[Saved data entries]
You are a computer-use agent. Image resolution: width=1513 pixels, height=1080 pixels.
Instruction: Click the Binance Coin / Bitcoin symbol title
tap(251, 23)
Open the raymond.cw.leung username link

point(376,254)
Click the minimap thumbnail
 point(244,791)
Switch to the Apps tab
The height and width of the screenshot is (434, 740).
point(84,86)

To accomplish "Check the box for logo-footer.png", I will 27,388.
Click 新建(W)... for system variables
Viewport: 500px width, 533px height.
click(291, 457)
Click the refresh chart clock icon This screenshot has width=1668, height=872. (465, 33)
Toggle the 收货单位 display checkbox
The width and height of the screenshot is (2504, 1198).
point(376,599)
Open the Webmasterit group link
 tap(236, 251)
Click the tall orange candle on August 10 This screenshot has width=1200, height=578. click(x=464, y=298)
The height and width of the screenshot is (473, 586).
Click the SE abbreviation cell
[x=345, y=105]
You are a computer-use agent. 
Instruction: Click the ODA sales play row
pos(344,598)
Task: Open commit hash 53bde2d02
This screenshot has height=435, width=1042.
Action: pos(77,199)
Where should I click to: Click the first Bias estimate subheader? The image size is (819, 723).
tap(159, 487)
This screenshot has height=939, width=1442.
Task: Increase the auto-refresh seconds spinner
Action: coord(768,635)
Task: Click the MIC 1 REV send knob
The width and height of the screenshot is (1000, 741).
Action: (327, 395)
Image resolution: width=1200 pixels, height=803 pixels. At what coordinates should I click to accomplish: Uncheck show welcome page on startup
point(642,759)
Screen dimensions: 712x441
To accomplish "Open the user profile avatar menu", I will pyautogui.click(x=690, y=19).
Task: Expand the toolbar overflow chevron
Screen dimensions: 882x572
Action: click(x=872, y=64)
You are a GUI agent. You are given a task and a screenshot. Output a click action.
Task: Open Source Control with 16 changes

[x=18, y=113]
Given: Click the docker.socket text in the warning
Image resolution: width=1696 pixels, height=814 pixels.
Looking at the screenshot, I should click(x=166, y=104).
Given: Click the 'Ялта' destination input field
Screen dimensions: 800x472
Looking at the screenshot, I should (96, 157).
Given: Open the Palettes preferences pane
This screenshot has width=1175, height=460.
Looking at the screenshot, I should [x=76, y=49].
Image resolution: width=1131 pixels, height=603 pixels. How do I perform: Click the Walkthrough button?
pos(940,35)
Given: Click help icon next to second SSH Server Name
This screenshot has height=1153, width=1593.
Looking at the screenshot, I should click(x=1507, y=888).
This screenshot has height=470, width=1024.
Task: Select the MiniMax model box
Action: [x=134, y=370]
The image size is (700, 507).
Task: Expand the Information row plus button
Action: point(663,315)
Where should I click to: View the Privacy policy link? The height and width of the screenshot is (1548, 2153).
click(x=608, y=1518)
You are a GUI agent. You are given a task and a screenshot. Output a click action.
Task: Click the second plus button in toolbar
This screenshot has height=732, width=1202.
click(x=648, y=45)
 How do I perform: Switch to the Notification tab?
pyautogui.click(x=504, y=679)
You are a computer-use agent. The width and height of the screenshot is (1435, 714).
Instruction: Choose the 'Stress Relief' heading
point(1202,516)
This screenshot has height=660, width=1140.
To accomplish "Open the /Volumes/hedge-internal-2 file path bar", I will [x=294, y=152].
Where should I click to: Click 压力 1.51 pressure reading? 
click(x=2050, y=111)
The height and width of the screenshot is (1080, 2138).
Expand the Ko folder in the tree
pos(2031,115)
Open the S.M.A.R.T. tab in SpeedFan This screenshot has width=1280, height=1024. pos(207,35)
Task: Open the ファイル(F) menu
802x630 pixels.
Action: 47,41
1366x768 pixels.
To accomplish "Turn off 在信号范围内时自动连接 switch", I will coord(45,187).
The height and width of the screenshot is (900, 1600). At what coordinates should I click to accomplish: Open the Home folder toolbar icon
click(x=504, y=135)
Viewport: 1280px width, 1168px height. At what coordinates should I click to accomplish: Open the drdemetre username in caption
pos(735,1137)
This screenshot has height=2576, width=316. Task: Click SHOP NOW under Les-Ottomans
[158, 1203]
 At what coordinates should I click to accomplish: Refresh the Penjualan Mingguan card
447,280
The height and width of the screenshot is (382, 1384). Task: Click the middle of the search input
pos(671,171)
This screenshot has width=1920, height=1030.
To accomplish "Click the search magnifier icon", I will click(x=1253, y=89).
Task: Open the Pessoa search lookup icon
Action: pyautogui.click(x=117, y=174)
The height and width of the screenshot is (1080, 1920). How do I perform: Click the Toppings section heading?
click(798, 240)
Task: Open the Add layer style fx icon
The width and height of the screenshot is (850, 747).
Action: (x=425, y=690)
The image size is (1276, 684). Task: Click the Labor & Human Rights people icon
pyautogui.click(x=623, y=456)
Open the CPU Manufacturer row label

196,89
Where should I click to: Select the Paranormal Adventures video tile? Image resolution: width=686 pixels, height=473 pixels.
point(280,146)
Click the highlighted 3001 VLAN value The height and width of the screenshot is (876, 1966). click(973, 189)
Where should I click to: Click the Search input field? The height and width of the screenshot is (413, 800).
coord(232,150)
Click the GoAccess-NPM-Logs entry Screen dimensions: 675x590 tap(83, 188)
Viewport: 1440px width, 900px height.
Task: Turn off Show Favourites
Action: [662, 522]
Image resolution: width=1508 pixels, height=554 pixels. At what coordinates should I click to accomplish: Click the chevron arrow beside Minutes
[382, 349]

▸ What this task involves: Looking at the data above, how many lines hold the word "menu"? Respond with the number alone.

▸ Task result: 2